Delbo interposes poetry occasionally with prose, and the poems provide her with a space in which she can be more openly emotional. This is an opportunity she readily accepts. There are not many poems in her books of prose, but they play an important role: the contrast between their display of passion and the apparent coolness of the prose is an important aspect of her style. The balance is well judged. There are just enough poems to provide the reader with evidence of the moral outrage and anguish of the author but not so much as to betray the principle that in describing the indescribable one has to steer close to the facts throughout and not go beyond them.

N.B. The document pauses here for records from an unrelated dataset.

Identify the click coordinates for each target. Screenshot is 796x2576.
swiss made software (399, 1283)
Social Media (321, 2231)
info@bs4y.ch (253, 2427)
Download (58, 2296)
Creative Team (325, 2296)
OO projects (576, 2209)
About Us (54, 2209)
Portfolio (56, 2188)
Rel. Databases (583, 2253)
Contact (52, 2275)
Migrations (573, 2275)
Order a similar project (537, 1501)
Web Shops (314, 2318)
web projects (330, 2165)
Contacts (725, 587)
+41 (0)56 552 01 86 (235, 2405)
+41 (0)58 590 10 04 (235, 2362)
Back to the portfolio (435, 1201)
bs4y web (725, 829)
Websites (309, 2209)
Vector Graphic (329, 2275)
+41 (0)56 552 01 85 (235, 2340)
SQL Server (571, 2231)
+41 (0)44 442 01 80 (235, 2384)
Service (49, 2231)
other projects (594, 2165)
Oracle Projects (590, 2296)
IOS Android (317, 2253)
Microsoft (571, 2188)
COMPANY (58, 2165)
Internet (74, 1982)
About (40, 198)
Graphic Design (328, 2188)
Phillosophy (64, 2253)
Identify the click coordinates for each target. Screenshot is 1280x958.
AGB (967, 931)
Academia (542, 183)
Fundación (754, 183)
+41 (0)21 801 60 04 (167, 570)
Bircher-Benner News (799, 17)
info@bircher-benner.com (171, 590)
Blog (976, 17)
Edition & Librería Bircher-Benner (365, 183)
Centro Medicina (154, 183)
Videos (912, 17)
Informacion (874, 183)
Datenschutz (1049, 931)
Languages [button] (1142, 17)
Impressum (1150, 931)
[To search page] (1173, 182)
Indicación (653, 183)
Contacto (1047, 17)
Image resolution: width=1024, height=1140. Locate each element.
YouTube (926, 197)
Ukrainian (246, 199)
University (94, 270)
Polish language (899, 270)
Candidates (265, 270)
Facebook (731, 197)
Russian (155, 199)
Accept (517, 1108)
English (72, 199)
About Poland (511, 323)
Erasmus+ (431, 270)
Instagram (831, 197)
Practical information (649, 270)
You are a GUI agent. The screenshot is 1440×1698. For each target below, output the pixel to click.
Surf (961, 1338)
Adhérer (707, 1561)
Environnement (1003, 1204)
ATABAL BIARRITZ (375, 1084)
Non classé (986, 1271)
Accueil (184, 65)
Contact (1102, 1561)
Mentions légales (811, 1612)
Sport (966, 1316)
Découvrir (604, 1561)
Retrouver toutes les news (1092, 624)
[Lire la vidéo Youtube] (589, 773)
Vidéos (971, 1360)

Without the poems the reader might feel that the unremittingly descriptive style is meant to be ironic. Delbo desires to represent in her work her feeling that she really belonged with the dead, and, although in fact she survived, she really died, so there is a detachment in her prose that is the detachment of someone not really living in the contemporary world. She is both there and somewhere else, and this leads to a degree of detachment in her work, a feature not untypical of many writers who experienced the Holocaust personally.
Another aspect of Delbo's style is the absence of religious imagery or the idea of being part of a tradition of suffering and persecution. Delbo was not Jewish and was sent to the camps as a result of her opposition to German control of France and also due to the important role her husband played in the resistance. There was nothing in her cultural background to prepare her for what was being done to her or to others. This perhaps made her even cooler in her account of the camps, since her persecution along with that of so many others came out of the blue and could only be described, not explained.
See the essay on Auschwitz and After.